Crisis volcánica golpeó fuerte a los tres mil microemprendimientos barilochenses

Crisis volcánica golpeó fuerte a los tres mil microemprendimientos barilochenses
El informe “Análisis del impacto de la emergencia volcánica en economías de pequeña y micro escala en San Carlos de Bariloche” revela importantes datos sobre la economía de la ciudad. El 10 por ciento de la población está contenido por una actividad económica familiar, de micro y pequeña escala
El 64 por ciento de los emprendimientos se vio “fuertemente afectados” por la crisis de las cenizas. El trabajo del Programa de Emergencia Volcánica (PROEVO) de la Universidad Nacional de Río Negro confirma la existencia de una “economía mixta”, que rompe con la idea de dependencia monopólica del turismo.

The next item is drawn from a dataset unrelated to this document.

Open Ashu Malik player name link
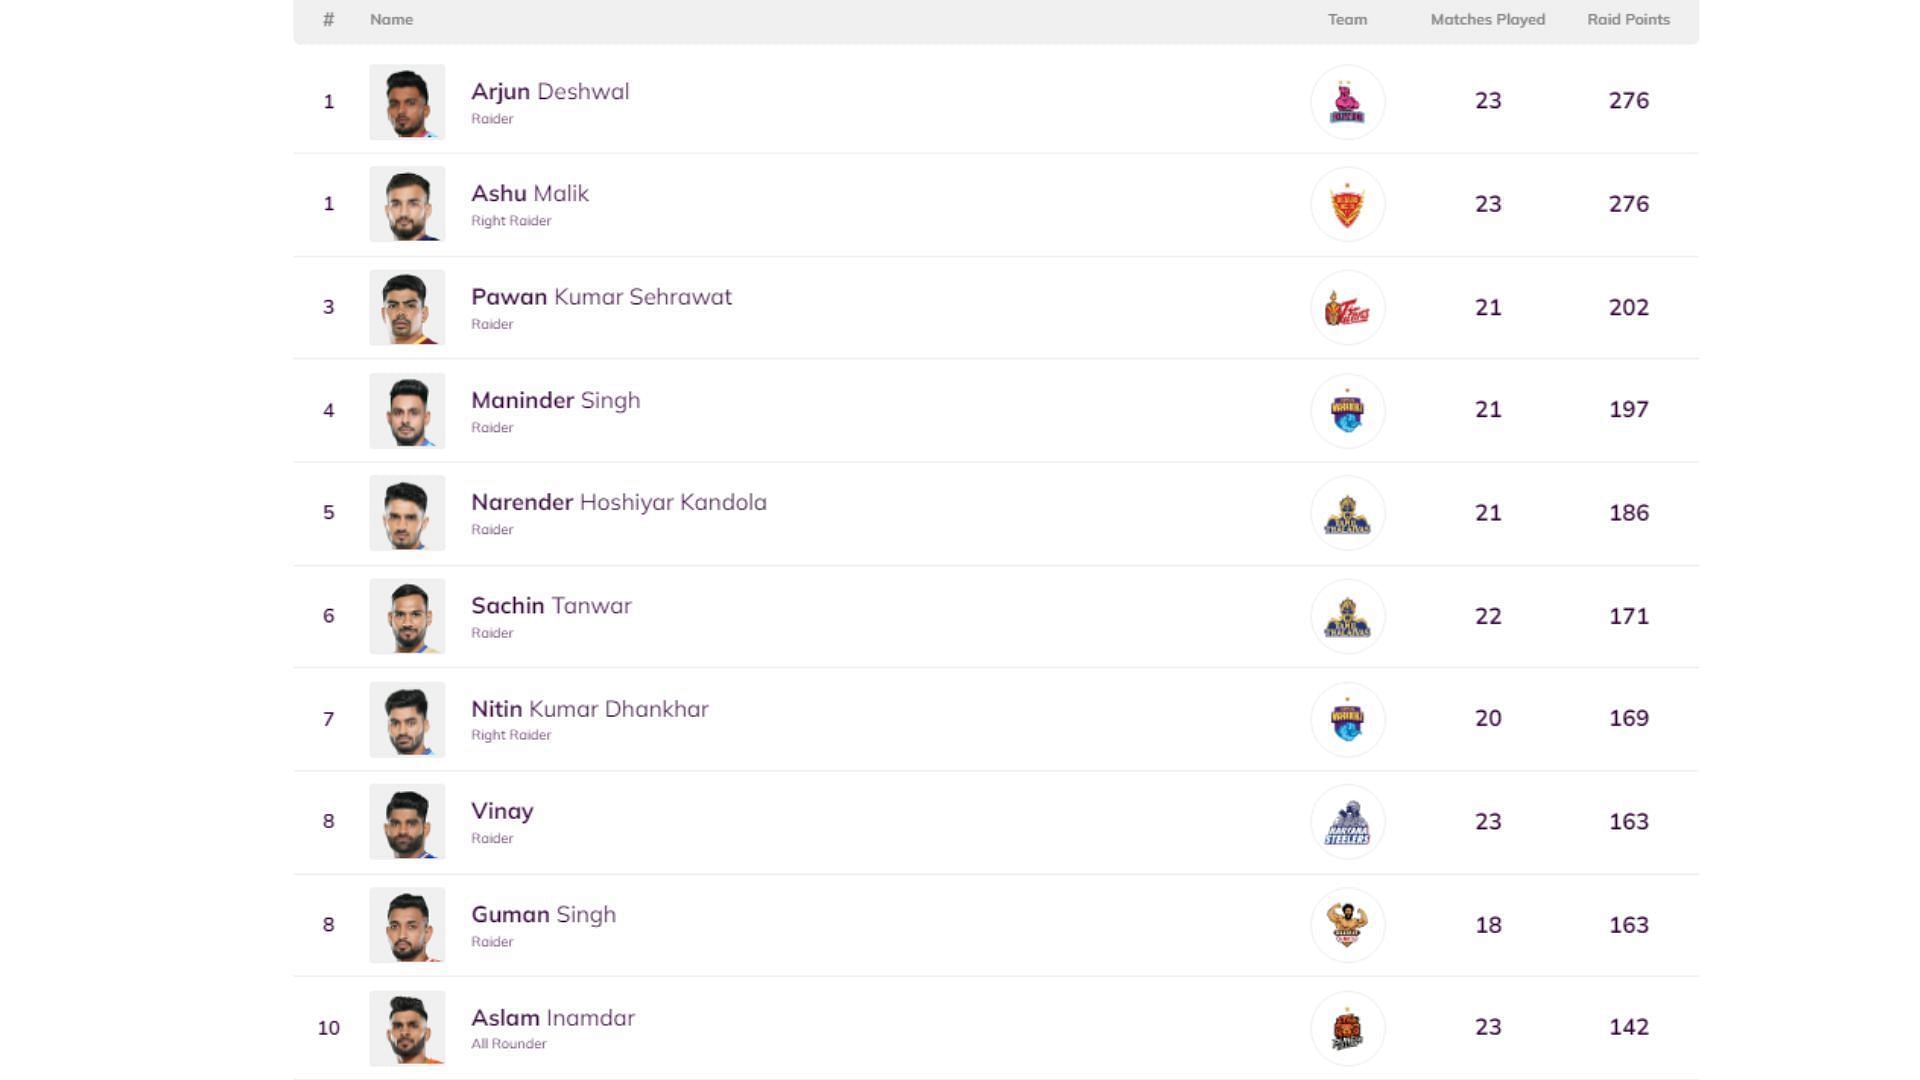Image resolution: width=1920 pixels, height=1080 pixels. (x=530, y=194)
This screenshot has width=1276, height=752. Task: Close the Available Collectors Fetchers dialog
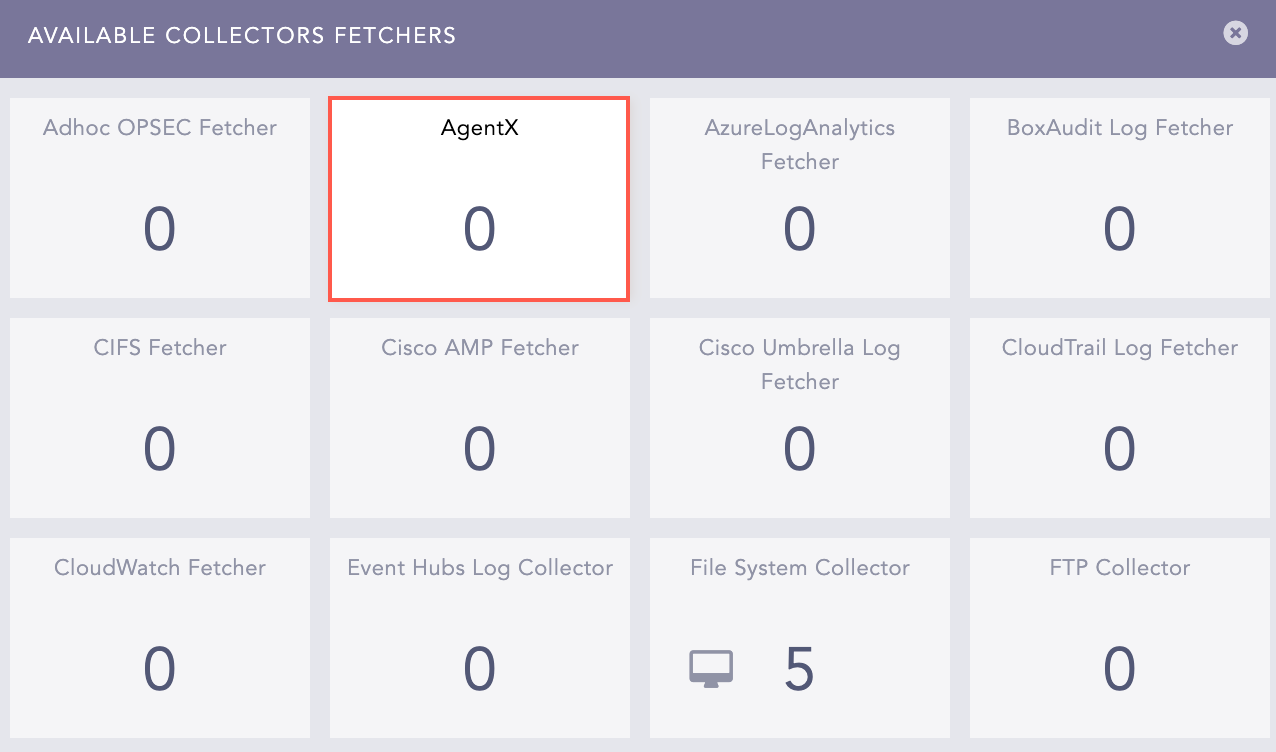pos(1235,33)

En Bariloche hay aproximadamente tres mil emprendimientos de mínima escala, que en el 68 por ciento de los casos constituye la base del ingreso familiar. Si se tiene en cuenta que cada núcleo familiar está integrado por tres o cuatro personas, el sector económico de los microemprendimientos contiene a unas 10 mil personas, es decir aproximadamente un 10 por ciento de la población de Bariloche, tomando como base el censo poblacional de 2011.

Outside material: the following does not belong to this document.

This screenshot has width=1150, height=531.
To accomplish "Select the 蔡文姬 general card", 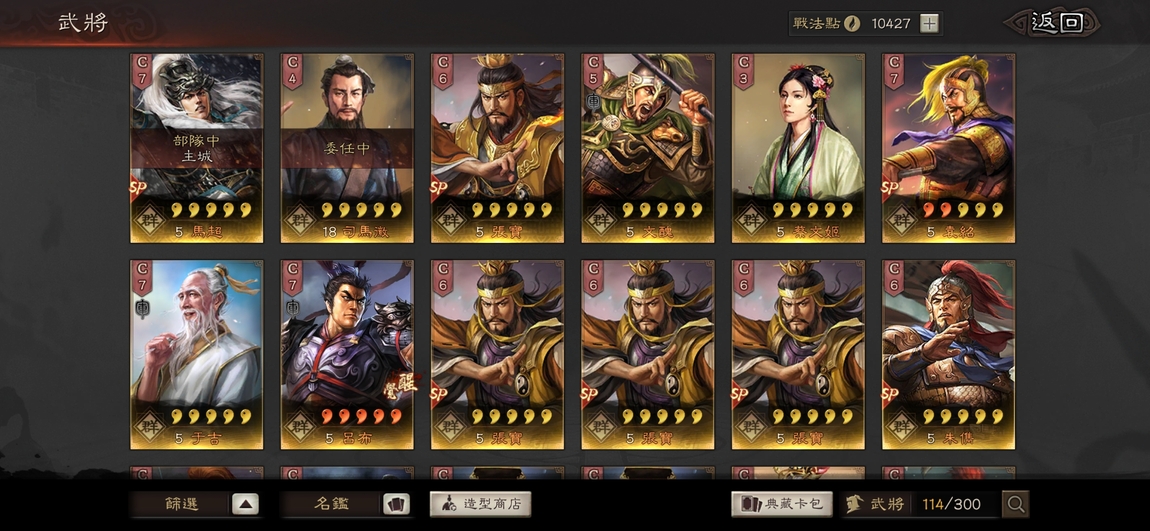I will point(798,148).
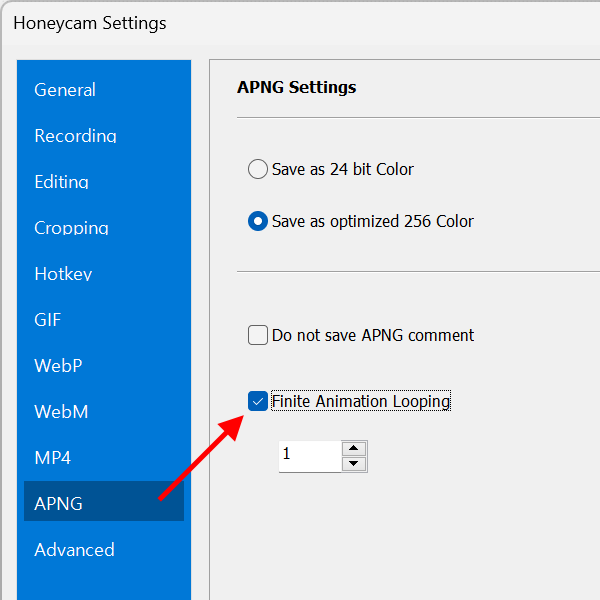
Task: Select the WebM settings tab
Action: click(x=60, y=412)
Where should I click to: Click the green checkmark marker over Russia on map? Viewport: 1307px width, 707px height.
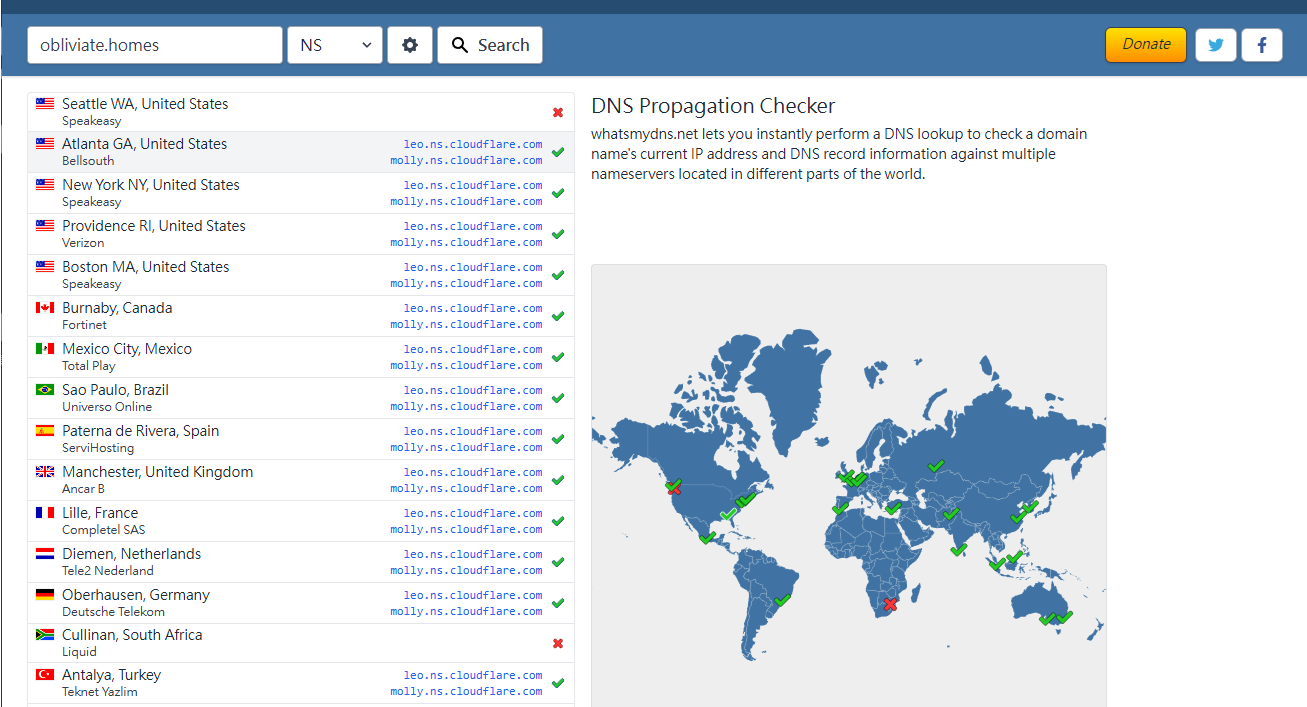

El informe “Análisis del impacto de la emergencia volcánica en economías de pequeña y micro escala en San Carlos de Bariloche” realizado por el Programa de Emergencia Volcánica (PROEVO) de la Universidad Nacional de Río Negro (UNRN) logró “sistematizar” una base de datos de unos 3 mil emprendimiento de pequeña o micro escala. Los mismos están integrados por sólo una o dos personas.

Bajo la dirección de Evelyn Colino, y con el trabajo de Paula Núñez y Mariana Dondo, entre otros, el trabajo -al que accedió ANB- se planteó el objetivo de conocer el impacto que la crisis derivada de la caída de ceniza volcánica tuvo en el sector económico mencionado.

A partir del objetivo de “reconocer y analizar el estado de conocimiento de la estructura socioproductiva de pequeña y micro escala” en la ciudad, se determinó la existencia de una economía mixta, en la que “las formas empresariales capitalistas (mayormente vinculadas al turismo) conviven con una importante economía pública estatal y una fuerte economía popular, sustentada mayormente en economías de escala doméstica”.

A través de una encuesta a microemprendedores se pudo determinar que “sólo 1 de cada 4 emprendedores manifestó que su estado anímico no se vio afectado por la crisis volcánica”. Además, “el 64 por ciento de los encuestados manifestó que la continuidad de su emprendimiento se vio fuertemente afectada por la crisis volcánica”, y “el 88 por ciento de los encuestados, las ventas fueron afectadas de manera muy fuerte o algo fuerte durante la crisis volcánica”. Para los profesionales que realizaron la encuesta, “ésto significa una reducción muy drástica”.

El informe puntualiza que en el 68 por ciento de los casos, “la principal fuente de ingreso familiar proviene del emprendimiento”, mientras que “en el 36 por ciento, los emprendedores declararon que dicha actividad representa la única fuente de ingreso familiar”.

Sobre una muestra de 200 casos, la encuesta muestra que de los microemprendimientos el 24,6 por ciento ofrece servicios; el 23,6 produce artesanías y manualidades; el 18,3 por ciento posee comercios; un 15,4 actividades relacionados con la construcción; un 14,3 se dedica a la elaboración de alimentos; a la confección textil el 8,6 por ciento; a la producción primaria el 2,9; y a otras actividades el 7,4 por ciento.

“Lo más rescatable es que en promedio, se trata de emprendimientos de más de 12 años de antigüedad”, destacaron los investigadores, y agregaron que “estos números dan cuenta de la solidez del sector. No son iniciativas esporádicas, sino consolidadas en muchos años de desarrollo, llevadas adelante por personas adultas, con un claro compromiso con la continuidad de las mismas”.

El importante trabajo de sistematización de información sobre los micro y pequeños emprendimientos aportó otro dato clave: el 59 por ciento de los emprendedores declaró que “recibió algún tipo de ayuda durante el evento volcánico”, pero la mayoría, el 63 por ciento, fue asistido por sus propios familiares. “El 47 por ciento consignó haber recibido ayuda de parte del Gobierno Nacional. Si bien el 46 por ciento de los encuestados recibió algún tipo de ayuda estatal (nacional, provincial o municipal), el 40 por ciento de ellos no la percibieron como tal o les pareció inadecuada”, se indicó en el informe.